* **Instructions for the task**:
Copy the material verbatim from the line containing "at (1430, 56)." through the line containing "(1033, 46).", including both of those lines.

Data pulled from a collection

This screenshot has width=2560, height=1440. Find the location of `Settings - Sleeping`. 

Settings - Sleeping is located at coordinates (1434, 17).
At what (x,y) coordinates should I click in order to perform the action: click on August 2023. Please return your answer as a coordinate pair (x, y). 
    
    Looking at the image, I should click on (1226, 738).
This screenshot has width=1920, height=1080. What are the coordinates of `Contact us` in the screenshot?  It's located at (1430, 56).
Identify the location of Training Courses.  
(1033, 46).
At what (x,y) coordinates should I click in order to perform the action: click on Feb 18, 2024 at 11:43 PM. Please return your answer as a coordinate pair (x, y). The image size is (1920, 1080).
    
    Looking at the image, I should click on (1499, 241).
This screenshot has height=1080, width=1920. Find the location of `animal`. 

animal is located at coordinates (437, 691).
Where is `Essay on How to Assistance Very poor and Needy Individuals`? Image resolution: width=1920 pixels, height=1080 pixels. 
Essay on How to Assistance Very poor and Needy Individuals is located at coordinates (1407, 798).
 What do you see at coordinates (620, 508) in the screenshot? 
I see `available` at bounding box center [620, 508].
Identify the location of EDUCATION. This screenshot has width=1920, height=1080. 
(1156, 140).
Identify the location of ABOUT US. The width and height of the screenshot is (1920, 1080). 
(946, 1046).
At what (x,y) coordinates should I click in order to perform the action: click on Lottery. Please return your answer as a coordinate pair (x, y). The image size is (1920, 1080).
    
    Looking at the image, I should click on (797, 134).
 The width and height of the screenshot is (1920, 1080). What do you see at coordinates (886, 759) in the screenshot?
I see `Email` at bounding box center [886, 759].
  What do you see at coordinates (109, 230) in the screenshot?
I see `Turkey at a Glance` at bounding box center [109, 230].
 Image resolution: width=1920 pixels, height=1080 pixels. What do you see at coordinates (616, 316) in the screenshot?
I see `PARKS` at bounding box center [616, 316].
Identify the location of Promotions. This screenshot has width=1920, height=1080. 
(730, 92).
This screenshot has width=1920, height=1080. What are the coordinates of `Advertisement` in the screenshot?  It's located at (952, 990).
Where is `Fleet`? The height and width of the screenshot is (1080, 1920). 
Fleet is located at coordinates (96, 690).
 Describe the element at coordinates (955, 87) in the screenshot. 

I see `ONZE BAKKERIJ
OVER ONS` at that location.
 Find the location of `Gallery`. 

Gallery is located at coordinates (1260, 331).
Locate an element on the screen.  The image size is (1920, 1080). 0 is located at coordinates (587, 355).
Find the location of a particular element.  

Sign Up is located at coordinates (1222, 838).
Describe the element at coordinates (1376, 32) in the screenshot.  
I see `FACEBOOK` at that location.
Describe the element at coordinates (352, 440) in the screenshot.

* **Task output**:
This screenshot has width=1920, height=1080. What are the coordinates of `Contact us` in the screenshot?  It's located at (1430, 56).
Identify the location of Training Courses.  
(1033, 46).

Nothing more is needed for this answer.